What to do with NethServer.repo and NethForge.repo rpmnew files

NethServer Version: 7.6

Having updated my system to the latest 7.6, I did a check to see what configuration files had un-applied updates:

[root@Nethserver ~]# find / -xdev -name \*.rpmnew
/etc/yum.repos.d/NethForge.repo.rpmnew
/etc/yum.repos.d/NethServer.repo.rpmnew
/etc/httpd/conf.d/ssl.conf.rpmnew
/etc/collectd.conf.rpmnew
/etc/chrony.keys.rpmnew
/etc/smartmontools/smartd.conf.rpmnew
/etc/nsswitch.conf.rpmnew
/etc/unbound/unbound.conf.rpmnew
/etc/vsftpd/vsftpd.conf.rpmnew
/etc/tor/torrc.rpmnew
/etc/freshclam.conf.rpmnew
/var/lib/machines/nsdc/etc/yum.repos.d/NethForge.repo.rpmnew
/var/lib/machines/nsdc/etc/yum.repos.d/NethServer.repo.rpmnew
/var/lib/machines/nsdc/etc/nsswitch.conf.rpmnew
/var/lib/machines/nsdc/etc/krb5.conf.rpmnew
/var/lib/unbound/root.key.rpmnew
[root@Nethserver ~]#

I know that for the .conf files built via the template system I should leave well alone and ignore the rpmnew version.

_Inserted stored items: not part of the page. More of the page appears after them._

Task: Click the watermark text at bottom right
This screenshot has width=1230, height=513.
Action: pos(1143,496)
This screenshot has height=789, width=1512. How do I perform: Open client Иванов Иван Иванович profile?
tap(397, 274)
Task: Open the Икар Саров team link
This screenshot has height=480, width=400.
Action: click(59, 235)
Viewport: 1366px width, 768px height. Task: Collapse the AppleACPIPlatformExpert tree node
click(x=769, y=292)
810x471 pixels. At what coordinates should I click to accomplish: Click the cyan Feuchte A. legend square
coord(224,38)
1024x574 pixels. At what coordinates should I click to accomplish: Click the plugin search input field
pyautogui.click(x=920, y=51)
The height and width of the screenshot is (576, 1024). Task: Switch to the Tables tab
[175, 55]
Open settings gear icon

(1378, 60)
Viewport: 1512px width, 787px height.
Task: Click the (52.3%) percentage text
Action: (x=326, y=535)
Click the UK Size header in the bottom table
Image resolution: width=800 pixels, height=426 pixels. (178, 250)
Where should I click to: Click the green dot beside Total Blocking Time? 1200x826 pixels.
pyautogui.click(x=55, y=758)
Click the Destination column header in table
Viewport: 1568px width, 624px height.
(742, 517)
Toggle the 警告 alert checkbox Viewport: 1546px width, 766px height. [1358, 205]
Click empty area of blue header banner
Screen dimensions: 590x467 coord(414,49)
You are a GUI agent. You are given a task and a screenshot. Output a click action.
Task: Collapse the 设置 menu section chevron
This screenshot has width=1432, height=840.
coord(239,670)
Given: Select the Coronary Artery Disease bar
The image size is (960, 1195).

I know that for .conf files I added/updated myself I can work out the correct action.

But what about the others, especially the NethServer and NethForge repo files.

Then there are others, that NS has created outside of the template system, like krb5.conf, which when reading are obviously NS created. Which leaves files like nsswitch.conf where I have no real way of knowing if the differences are due to NS or rpm updates.

Cheers.

Yes it’s right. The e-smith template expansion also removes the corresponding .rpmnew and .rpmsave file.

However, a template expansion is triggered by a “nethserver-something” package update. If just “something” is updated the .rpmnew is left in place.

In old e-smith based systems the template expansion was triggered also by a system boot, so .rpmnew files were cleaned up more frequently.

Our repo files were changed for 7.6 to support repo GPG checks, as explained by the Release Notes: Release notes 7 — NethServer 7 Final

Furthermore, the NethServer.repo is going to be turned to a template too. There’s an open PR for that.

AFAIK, it’s a template too now.

It’s handled by the distro authconfig command

Ignore this path: it’s the NSDC container prefix for Samba AD.

This is the only one we can’t ignore I guess… What do you think @filippo_carletti?